## Material to process
------------------------------------------------------------------------

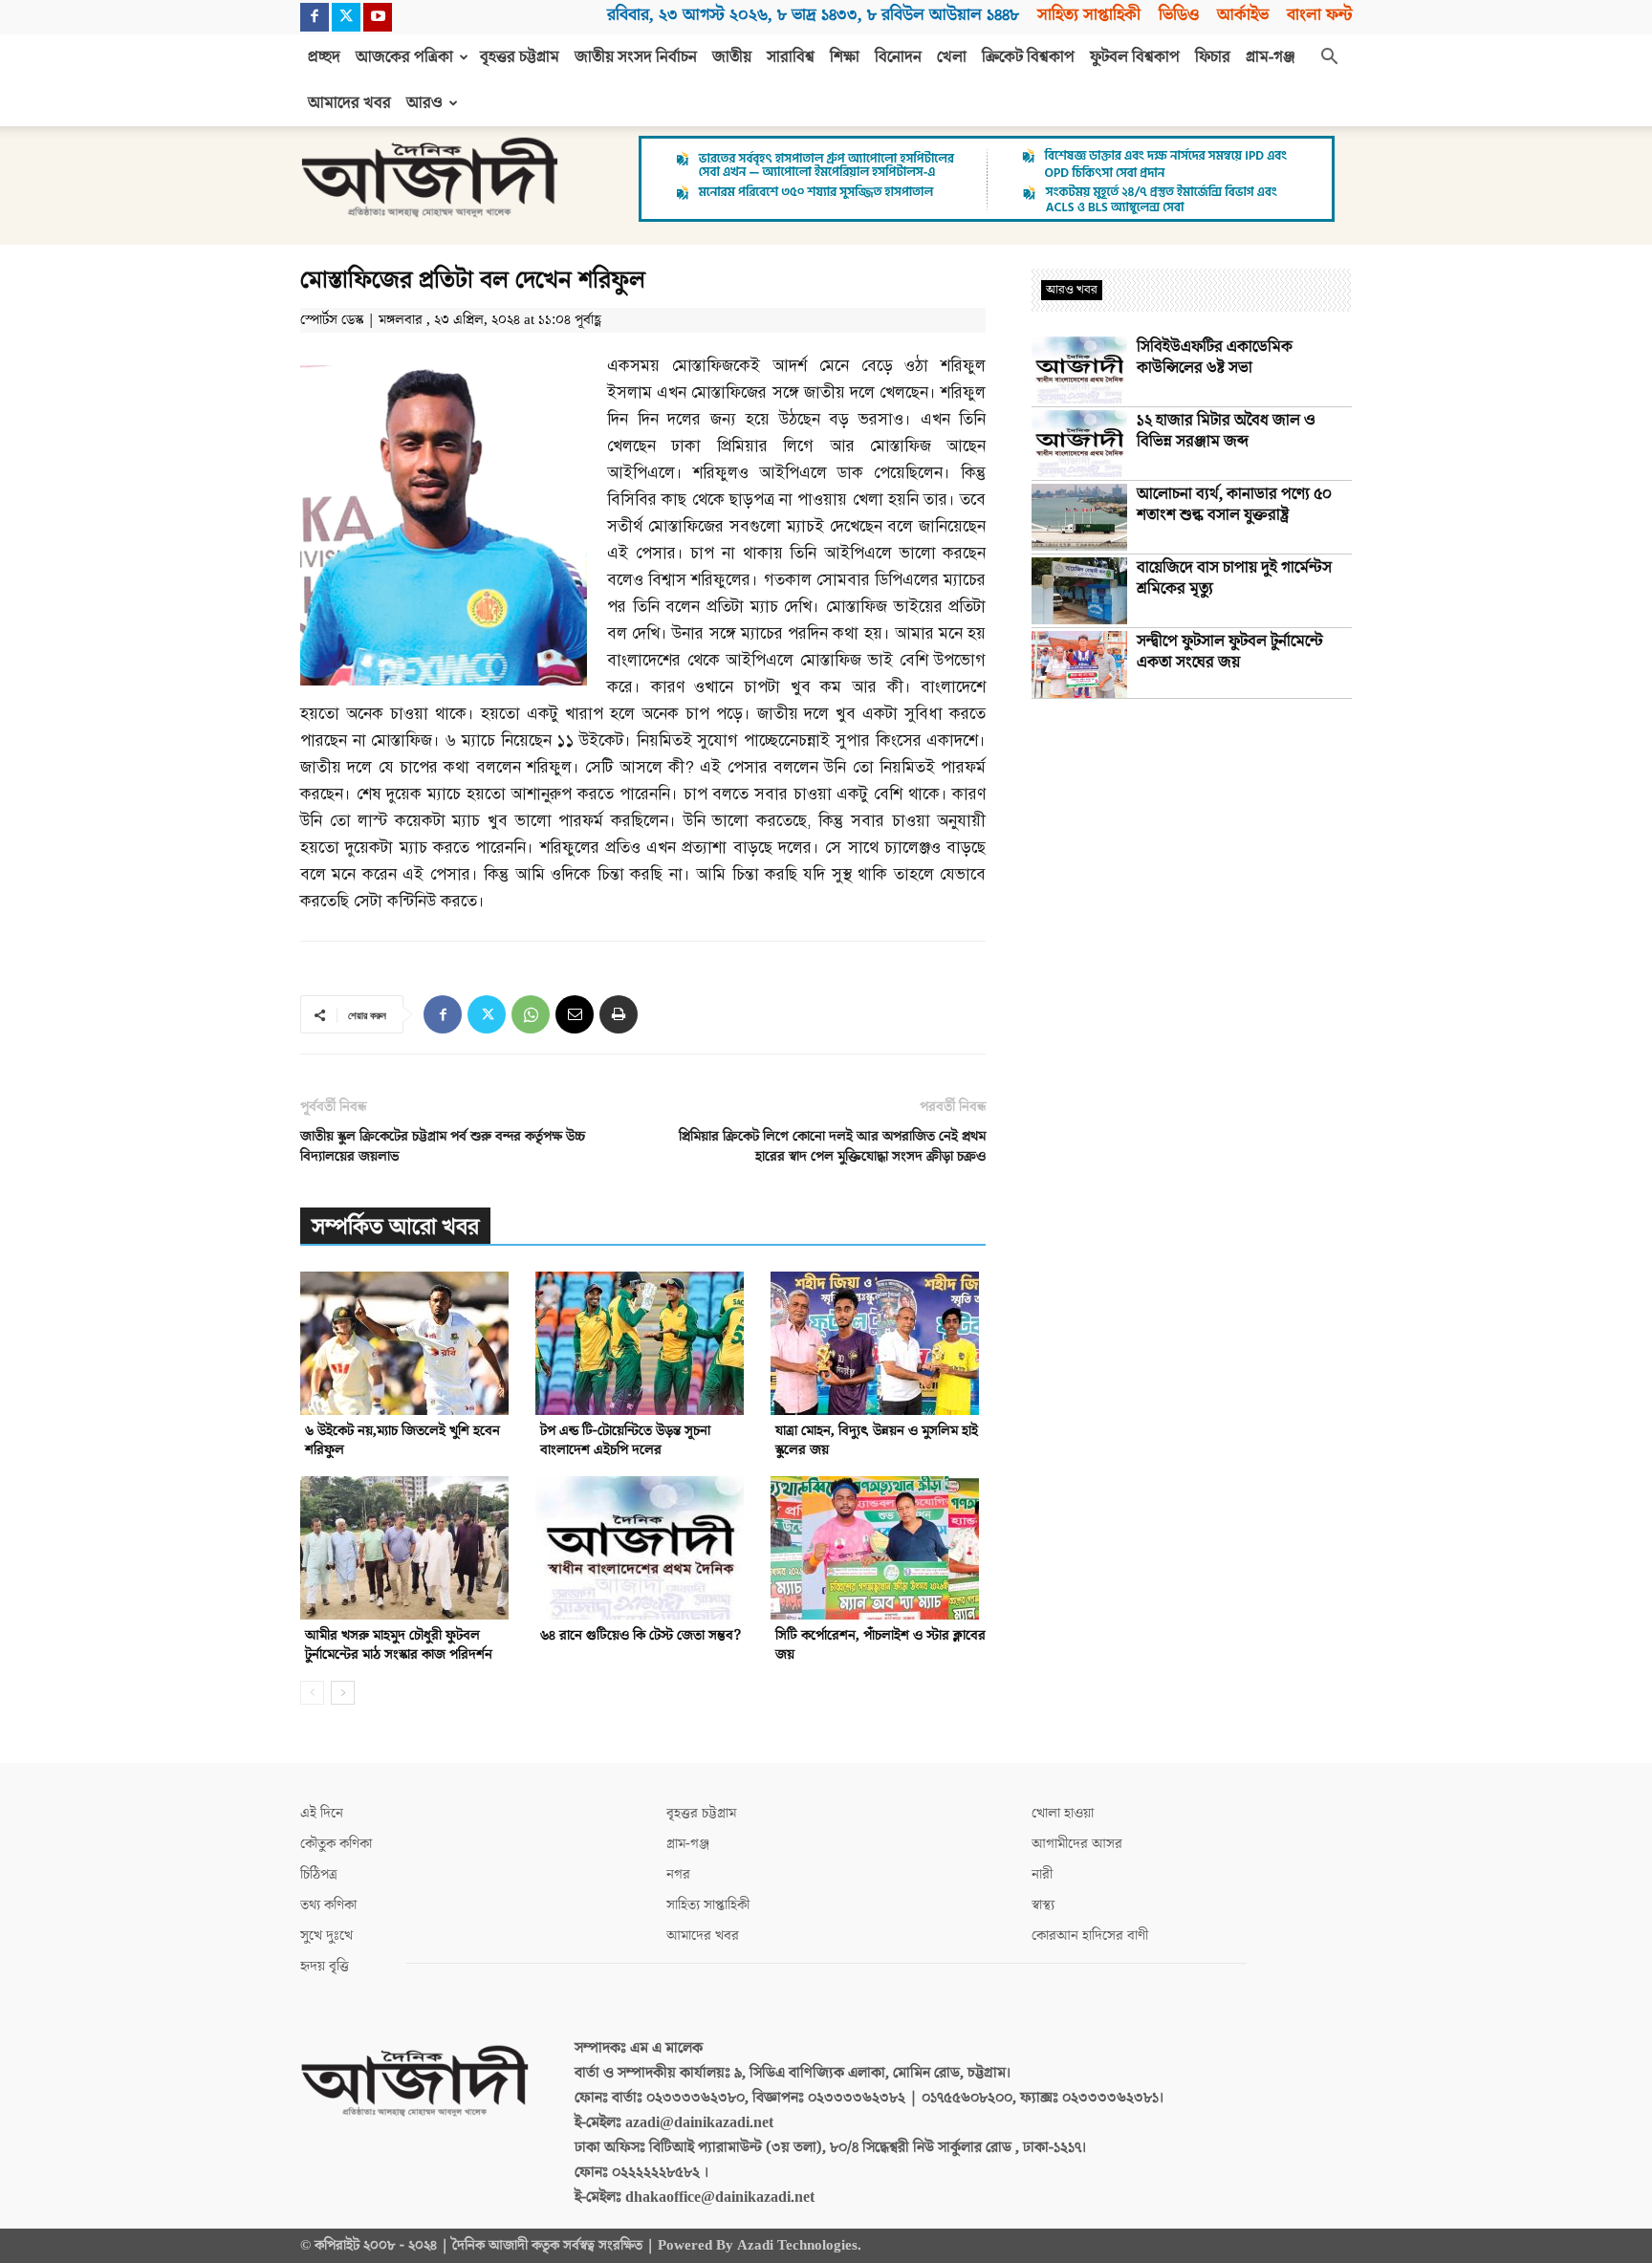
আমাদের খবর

------------------------------------------------------------------------

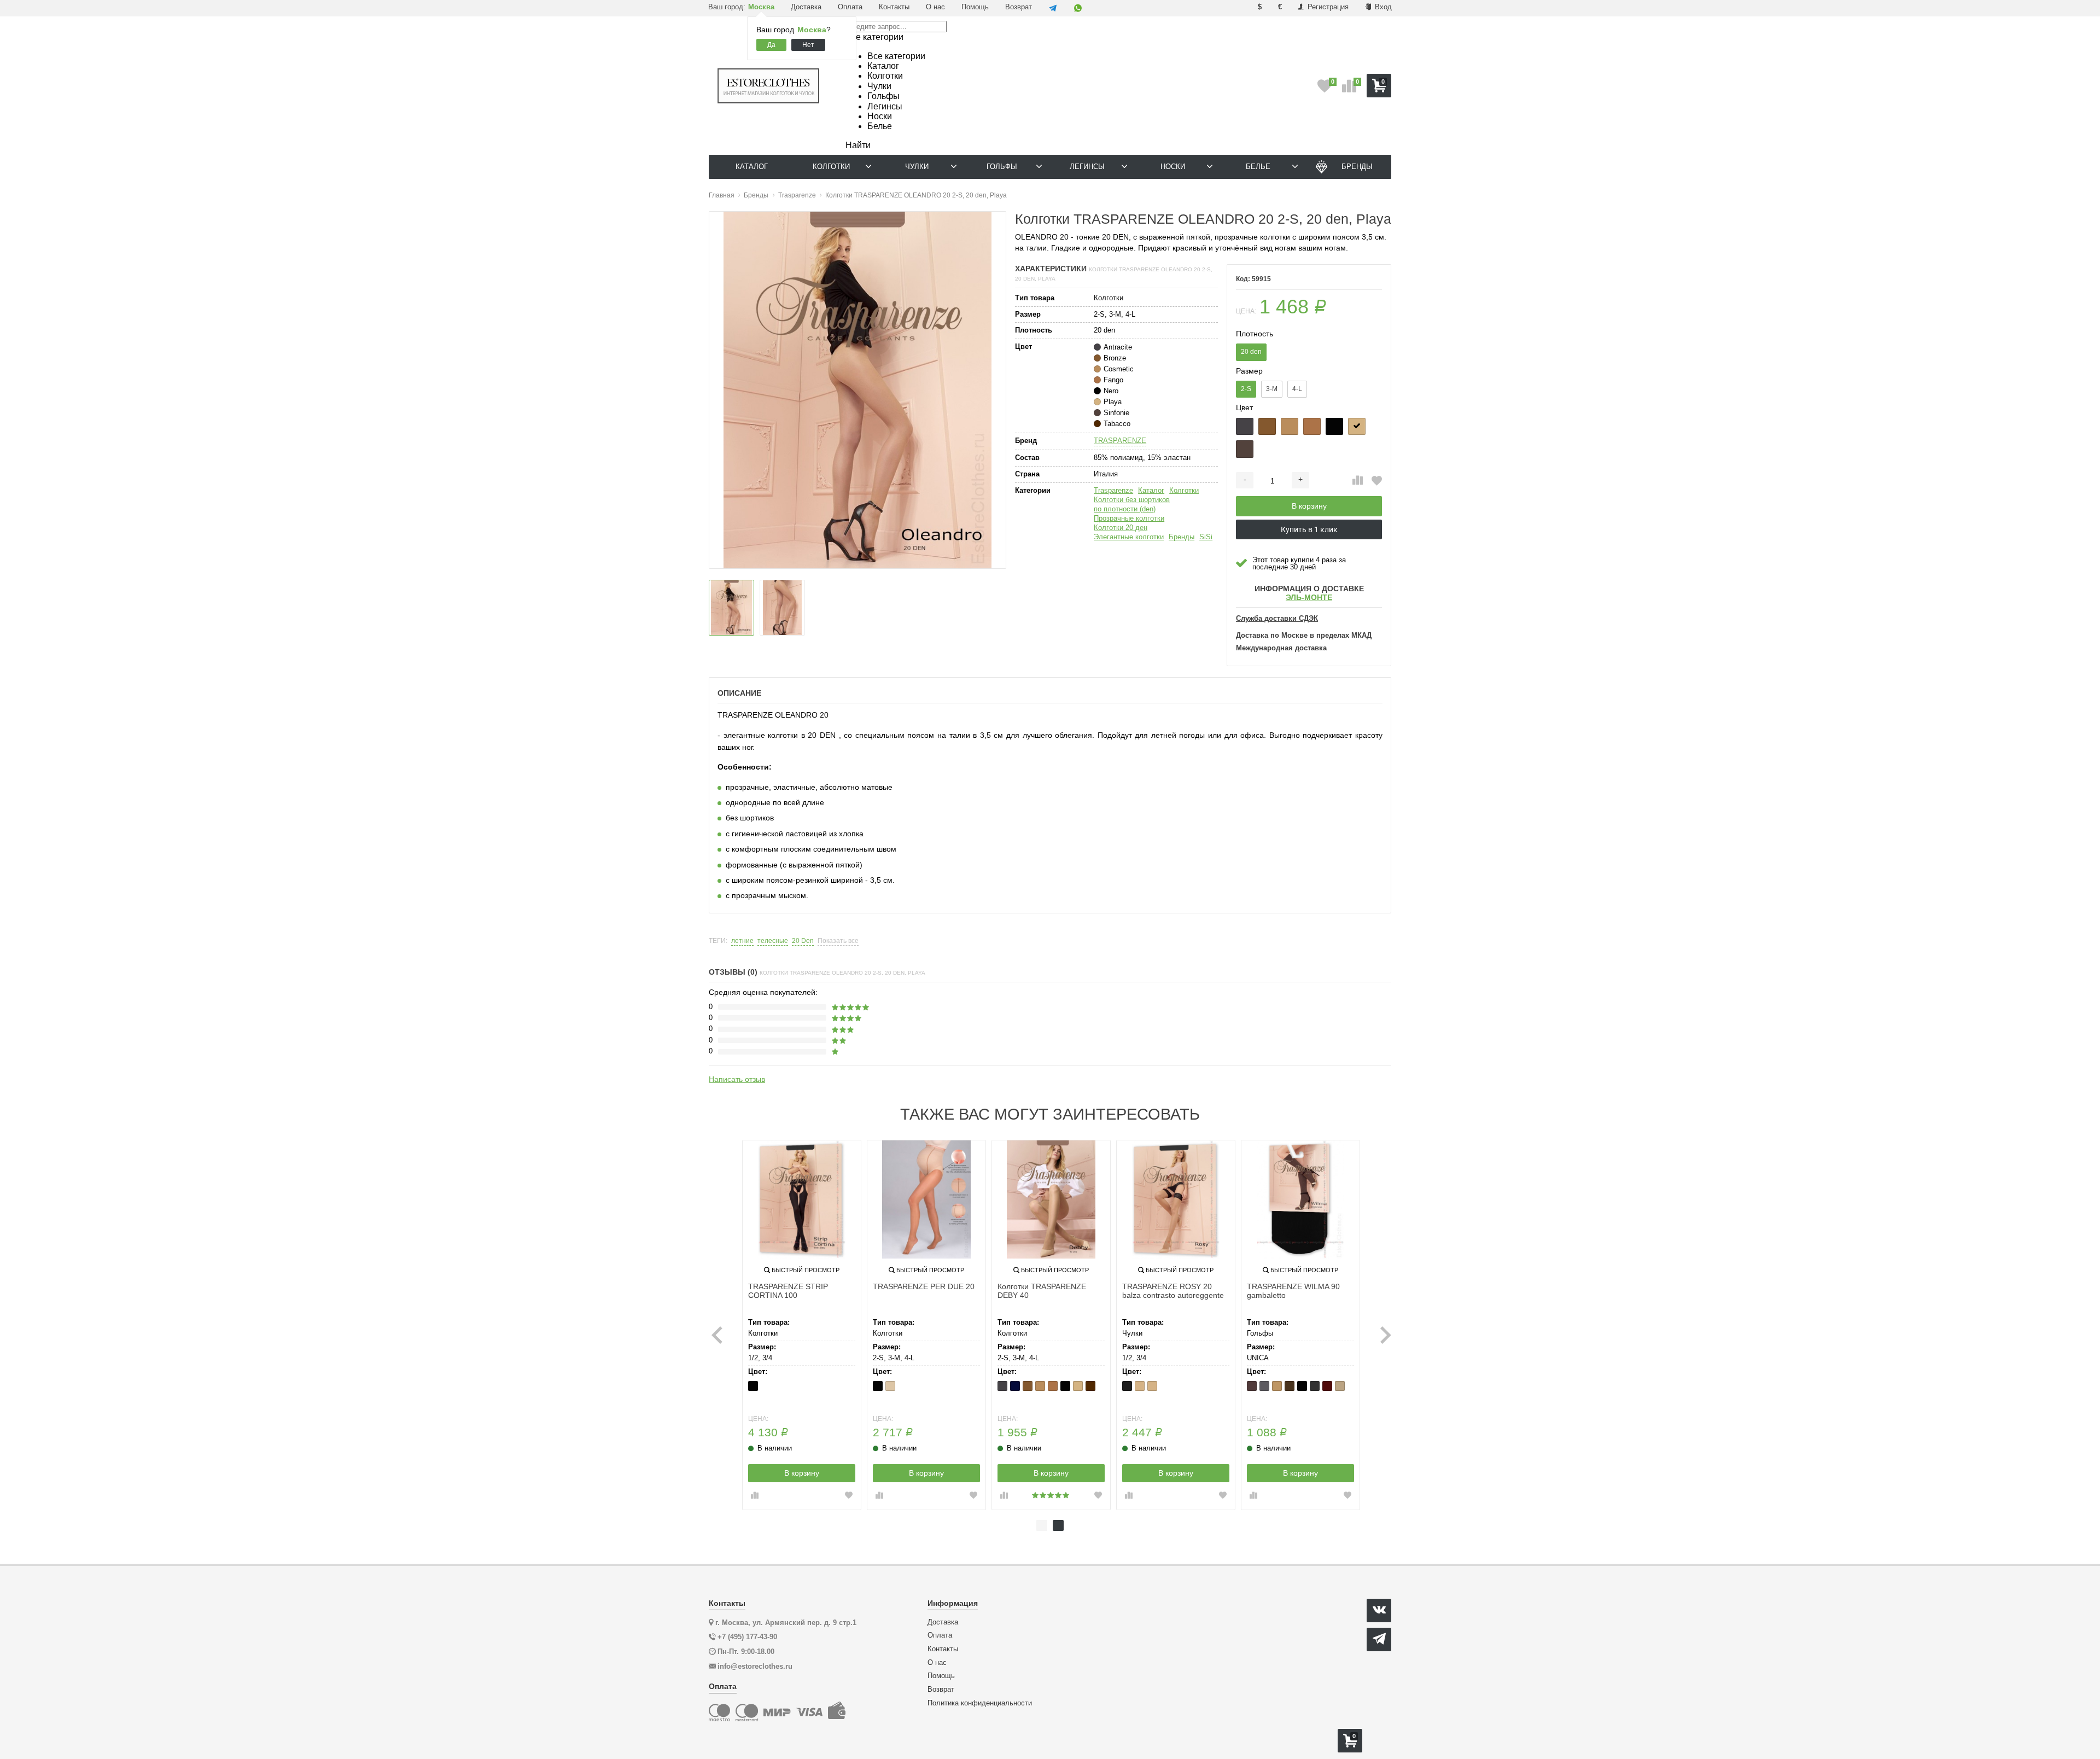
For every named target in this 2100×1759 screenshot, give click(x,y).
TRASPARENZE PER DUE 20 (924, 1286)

------------------------------------------------------------------------

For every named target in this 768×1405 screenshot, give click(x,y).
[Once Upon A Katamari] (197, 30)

------------------------------------------------------------------------

## Activity
An exact copy of the lines above, from the one containing "For every named target in this 768×1405" through the one containing "[Once Upon A Katamari] (197, 30)", is the whole of the answer.

## Answer area
For every named target in this 768×1405 screenshot, give click(x,y).
[Once Upon A Katamari] (197, 30)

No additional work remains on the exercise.